André Algermißen leitet das Regionalprogramm Zentralasien der CDU-nahen Konrad-Adenauer-Stiftung mit Sitz in der usbekischen Hauptstadt Taschkent. Zuvor war der Historiker in der Hauptabteilung Analyse & Beratung der Stiftung tätig.

Die im Lande stark ausgeprägte Korruption, die traditionell eine Hemmschwelle für den Markteintritt von ausländischen Unternehmen darstellt, soll durch öffentlichkeitswirksame Maßnahmen Schritt für Schritt reduziert werden. Im Lande wurde dafür eine mit vielen Kompetenzen ausgestattete Antikorruptionsbehörde geschaffen. Im Korruptionswahrnehmungsindex von Transparency International verbessert Usbekistan etappenweise seine Rangposition.

Potenzial durch Sonnentage und Bodenschätze

Für 2023 erreichte Usbekistan auf einer 100-Punkte-Skala (0: hohes Maß an Korruption und 100 keine Korruption) 33 Punkte (31 im Jahr 2022), belegte den Rang 121 unter 180 Ländern der Welt (verbessert um fünf Positionen im Vergleich zum Jahr 2022). Dennoch sind weitere tiefgreifende Reformen und konsequente Anstrengungen erforderlich.

Deutschland gehört zu den Top 10 der wichtigsten Wirtschafts- und Handelspartner Usbekistans weltweit. Das bilaterale Handelsvolumen betrug 2023 rund 1,2 Milliarden Euro: Viele große deutsche Unternehmen wie Siemens, Claas, MAN und Knauf sind im Land tätig. Usbekistan ist für Deutschland auch deswegen interessant, weil das Land mit seinen mehr als 330 Sonnentagen im Jahr über ein kaum ausgeschöpftes Potenzial für erneuerbare Energien, insbesondere für Solarenergie, verfügt. Des Weiteren gibt es in dem zentralasiatischen Staat Bodenschätze wie Erdgas, Gold und Kupfer.

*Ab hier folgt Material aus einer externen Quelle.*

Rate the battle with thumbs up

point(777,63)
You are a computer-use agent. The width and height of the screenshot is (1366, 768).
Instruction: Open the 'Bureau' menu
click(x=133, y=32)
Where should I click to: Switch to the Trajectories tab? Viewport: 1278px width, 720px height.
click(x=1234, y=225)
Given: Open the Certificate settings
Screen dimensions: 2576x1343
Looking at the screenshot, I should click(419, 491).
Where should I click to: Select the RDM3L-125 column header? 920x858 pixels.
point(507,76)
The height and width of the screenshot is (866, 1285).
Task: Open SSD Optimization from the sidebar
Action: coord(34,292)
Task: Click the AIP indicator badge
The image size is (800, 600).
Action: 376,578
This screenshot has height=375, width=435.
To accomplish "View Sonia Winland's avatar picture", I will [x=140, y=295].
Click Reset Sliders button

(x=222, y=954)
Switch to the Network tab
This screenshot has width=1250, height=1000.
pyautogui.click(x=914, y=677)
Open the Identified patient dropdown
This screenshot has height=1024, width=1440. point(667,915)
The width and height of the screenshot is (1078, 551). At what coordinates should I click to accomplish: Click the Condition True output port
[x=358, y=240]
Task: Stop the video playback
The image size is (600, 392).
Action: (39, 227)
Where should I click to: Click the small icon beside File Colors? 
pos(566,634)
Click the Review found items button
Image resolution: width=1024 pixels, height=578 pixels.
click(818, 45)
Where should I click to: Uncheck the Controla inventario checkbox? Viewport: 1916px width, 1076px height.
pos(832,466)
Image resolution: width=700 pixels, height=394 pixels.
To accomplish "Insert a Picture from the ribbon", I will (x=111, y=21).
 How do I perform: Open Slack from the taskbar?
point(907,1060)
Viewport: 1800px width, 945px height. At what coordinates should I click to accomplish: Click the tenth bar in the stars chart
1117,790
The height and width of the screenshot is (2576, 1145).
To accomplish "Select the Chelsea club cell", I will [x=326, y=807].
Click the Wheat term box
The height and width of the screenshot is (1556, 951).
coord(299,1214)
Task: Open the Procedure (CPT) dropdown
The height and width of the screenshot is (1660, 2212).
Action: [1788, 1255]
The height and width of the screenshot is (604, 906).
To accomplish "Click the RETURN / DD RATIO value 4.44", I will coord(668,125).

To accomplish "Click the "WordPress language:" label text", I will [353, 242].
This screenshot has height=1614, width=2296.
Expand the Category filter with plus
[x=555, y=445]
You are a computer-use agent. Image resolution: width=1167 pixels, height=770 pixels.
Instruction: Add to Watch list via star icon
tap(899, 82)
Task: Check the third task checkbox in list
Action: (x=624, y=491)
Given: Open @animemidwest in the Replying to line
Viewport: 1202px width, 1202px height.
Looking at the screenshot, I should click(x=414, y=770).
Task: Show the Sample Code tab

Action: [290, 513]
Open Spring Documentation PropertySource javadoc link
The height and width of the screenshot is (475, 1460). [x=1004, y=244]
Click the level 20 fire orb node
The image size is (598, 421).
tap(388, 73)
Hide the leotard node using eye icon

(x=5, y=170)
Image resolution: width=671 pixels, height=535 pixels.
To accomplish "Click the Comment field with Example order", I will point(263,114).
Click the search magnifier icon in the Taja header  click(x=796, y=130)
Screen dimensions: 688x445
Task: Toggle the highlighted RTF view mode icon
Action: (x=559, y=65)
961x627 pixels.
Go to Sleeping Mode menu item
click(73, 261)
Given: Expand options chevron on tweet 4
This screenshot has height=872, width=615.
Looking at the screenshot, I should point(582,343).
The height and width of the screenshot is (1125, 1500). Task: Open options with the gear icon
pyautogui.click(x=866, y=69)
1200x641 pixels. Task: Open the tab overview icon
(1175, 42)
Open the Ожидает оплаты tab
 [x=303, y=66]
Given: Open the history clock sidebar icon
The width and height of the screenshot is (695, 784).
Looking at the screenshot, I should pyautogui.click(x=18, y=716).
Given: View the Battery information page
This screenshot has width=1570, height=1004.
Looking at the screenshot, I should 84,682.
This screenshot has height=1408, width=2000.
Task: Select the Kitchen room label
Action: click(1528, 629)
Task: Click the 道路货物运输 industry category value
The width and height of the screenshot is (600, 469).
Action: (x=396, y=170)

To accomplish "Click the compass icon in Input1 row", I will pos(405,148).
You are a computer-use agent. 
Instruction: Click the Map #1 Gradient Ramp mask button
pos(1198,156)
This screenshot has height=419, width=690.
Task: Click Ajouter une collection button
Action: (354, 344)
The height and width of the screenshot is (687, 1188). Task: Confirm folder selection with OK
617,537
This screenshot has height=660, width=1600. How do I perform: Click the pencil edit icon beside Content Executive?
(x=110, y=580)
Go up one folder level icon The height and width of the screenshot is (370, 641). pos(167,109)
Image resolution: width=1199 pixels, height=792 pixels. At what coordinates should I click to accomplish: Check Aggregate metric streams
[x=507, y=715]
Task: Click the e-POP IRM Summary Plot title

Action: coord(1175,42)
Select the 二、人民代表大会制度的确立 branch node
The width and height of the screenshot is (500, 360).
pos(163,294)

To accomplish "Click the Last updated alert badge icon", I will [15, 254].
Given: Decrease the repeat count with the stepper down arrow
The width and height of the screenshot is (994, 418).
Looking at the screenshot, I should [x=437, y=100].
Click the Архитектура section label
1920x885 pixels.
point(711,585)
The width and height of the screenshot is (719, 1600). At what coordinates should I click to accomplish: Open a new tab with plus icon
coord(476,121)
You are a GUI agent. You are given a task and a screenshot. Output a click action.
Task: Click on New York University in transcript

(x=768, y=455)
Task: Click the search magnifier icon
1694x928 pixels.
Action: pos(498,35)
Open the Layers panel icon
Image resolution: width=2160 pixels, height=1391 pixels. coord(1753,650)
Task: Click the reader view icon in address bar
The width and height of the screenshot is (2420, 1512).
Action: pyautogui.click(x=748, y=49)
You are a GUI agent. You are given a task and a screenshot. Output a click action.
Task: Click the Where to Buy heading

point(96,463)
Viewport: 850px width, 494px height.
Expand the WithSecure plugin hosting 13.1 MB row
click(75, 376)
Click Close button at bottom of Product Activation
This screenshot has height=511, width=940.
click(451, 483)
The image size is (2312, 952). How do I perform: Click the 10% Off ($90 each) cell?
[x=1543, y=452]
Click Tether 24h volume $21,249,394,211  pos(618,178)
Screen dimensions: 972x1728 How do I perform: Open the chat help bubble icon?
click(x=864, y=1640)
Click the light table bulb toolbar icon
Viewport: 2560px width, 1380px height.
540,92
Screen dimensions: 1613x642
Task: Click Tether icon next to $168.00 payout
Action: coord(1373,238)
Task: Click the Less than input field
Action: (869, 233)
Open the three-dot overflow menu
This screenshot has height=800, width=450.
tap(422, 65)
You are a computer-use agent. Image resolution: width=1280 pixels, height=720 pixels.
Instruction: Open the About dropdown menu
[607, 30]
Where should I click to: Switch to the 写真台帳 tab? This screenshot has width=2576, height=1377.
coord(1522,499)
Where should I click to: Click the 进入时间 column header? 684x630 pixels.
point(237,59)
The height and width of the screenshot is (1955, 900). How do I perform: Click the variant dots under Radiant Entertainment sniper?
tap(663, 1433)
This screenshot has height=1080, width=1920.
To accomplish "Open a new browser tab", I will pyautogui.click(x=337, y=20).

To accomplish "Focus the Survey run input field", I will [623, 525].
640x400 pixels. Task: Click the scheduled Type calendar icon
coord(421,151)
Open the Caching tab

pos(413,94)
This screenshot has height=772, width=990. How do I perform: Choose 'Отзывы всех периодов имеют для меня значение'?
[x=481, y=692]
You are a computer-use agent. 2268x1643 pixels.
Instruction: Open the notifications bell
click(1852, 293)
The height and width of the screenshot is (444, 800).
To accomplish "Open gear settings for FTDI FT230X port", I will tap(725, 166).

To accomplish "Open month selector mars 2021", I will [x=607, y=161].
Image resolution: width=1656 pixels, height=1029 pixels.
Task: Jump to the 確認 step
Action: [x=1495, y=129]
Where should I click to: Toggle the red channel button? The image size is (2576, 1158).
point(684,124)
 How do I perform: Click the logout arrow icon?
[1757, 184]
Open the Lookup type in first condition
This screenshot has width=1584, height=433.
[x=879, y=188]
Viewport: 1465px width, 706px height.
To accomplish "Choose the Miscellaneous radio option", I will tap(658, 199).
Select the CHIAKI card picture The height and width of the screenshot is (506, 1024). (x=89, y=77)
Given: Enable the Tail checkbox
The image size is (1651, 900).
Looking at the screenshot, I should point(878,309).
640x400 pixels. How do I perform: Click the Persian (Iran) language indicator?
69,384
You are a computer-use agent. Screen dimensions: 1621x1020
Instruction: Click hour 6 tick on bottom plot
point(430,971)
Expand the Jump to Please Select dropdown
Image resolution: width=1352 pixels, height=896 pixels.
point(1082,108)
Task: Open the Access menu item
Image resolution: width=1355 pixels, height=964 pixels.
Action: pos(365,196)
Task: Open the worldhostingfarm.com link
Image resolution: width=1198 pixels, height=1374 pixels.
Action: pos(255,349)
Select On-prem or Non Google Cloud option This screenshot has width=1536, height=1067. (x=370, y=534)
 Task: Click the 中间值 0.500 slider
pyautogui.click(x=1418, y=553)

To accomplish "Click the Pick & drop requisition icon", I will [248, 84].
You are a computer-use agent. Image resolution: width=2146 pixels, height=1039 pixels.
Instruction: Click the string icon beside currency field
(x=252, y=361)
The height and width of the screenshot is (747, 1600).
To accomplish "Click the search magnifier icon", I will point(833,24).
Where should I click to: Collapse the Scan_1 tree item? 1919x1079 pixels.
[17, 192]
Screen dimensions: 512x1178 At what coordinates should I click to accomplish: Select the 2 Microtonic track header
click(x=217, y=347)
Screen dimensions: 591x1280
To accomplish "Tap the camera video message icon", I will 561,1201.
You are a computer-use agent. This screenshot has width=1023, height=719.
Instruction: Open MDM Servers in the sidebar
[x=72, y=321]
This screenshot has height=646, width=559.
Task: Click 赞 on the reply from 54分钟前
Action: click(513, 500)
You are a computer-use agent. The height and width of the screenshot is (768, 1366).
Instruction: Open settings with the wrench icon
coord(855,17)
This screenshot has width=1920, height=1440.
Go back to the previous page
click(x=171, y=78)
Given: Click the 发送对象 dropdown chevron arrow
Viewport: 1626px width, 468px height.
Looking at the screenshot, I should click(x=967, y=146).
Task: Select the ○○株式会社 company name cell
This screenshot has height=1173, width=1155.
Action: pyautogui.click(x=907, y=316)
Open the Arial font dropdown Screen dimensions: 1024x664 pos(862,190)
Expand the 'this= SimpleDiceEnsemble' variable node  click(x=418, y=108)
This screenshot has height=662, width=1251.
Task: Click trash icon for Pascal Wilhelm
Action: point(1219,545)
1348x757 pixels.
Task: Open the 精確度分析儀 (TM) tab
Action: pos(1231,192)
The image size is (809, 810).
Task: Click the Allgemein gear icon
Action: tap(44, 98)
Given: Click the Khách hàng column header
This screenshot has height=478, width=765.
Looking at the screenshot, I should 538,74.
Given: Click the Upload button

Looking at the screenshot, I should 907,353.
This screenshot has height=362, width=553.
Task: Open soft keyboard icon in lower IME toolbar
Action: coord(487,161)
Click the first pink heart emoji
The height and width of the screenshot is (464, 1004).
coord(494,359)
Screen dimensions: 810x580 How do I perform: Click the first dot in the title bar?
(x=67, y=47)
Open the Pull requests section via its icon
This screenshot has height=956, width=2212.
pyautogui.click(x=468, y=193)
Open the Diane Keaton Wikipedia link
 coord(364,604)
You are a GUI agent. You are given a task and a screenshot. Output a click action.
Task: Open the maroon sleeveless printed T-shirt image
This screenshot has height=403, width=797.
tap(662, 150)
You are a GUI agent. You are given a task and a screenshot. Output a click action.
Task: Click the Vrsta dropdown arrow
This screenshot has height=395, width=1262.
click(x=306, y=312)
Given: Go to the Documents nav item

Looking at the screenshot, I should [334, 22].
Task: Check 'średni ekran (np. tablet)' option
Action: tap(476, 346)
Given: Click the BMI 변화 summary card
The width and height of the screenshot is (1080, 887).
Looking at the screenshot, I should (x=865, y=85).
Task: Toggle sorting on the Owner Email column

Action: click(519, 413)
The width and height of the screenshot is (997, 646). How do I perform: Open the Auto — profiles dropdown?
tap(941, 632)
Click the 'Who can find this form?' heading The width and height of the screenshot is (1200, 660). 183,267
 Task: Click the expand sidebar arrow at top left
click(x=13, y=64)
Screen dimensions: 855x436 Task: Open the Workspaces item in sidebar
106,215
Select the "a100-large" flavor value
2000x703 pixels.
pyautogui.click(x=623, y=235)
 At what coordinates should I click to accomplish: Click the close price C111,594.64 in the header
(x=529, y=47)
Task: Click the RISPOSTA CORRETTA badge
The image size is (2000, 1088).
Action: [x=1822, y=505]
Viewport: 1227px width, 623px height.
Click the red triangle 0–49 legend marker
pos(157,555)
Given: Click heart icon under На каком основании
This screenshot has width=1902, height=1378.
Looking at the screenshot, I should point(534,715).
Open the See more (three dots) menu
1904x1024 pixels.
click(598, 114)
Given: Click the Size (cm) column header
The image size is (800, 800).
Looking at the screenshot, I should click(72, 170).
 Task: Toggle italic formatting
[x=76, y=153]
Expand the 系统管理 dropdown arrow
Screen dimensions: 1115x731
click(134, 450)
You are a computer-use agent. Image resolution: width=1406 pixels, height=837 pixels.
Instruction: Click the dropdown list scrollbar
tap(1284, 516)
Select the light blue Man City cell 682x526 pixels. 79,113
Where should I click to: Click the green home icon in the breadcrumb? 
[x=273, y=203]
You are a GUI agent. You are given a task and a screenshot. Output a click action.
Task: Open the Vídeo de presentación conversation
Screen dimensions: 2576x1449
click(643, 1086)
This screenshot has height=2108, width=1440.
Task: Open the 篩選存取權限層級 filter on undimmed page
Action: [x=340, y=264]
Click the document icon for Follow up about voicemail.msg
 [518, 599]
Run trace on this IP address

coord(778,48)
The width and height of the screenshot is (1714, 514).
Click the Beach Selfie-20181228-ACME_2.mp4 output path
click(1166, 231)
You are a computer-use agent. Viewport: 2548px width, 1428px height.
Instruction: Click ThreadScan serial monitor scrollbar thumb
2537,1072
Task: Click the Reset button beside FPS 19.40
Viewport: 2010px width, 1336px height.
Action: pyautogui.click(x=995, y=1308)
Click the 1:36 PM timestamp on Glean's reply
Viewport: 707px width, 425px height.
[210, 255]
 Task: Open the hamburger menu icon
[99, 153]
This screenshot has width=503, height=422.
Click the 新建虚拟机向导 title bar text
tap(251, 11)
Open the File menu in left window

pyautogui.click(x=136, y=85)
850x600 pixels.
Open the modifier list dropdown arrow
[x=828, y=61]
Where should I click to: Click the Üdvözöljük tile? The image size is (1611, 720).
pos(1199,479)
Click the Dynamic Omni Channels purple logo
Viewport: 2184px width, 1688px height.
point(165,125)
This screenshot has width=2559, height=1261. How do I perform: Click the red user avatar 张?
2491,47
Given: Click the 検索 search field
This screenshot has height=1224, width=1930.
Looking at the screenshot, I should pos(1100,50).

Die Frage der Anwerbung von qualifizierten Arbeitskräften aus Usbekistan nach Deutschland entwickelt sich zurzeit zu einem zentralen Bereich der bilateralen Zusammenarbeit. Während in Deutschland im Jahr 2023 rund 570.000 Stellen nicht besetzt werden konnten, verfügt Usbekistan über eine junge und gut ausgebildete Bevölkerung. Hinzukommt, dass das Interesse am Erlernen der deutschen Sprache im Land zunimmt. Nach Schätzungen erlernen mehr als 400.000 Schüler sowie rund 19.000 Studenten die deutsche Sprache, wodurch eine entscheidende Grundvoraussetzung für den Eintritt in den deutschen Arbeitsmarkt bei vielen potenziellen Arbeitskräften erfüllt wäre.

Terrorgefahr steigt

Usbekistan grenzt direkt an Afghanistan und ist somit ein Schlüsselakteur in der Region. Beide Länder haben ein Interesse an einer stabilen und sicheren Lage in Afghanistan, da dies direkte Auswirkungen auf die regionale Sicherheit und die wirtschaftliche Entwicklung hat. Religiöse Extremisten und Terroristen aus Afghanistan und anderen Nachbarstaaten sowie radikal-islamische Gruppierungen versuchen, im Land Fuß zu fassen und das säkulare Gesellschaftsmodell infrage zu stellen. Eine Intensivierung der deutsch-usbekischen Zusammenarbeit in Bereichen wie der Terrorismus- und Extremismusbekämpfung, der Gewährleistung regionaler Sicherheit und der Bewältigung der Situation afghanischer Flüchtlinge in Deutschland bietet sich daher an.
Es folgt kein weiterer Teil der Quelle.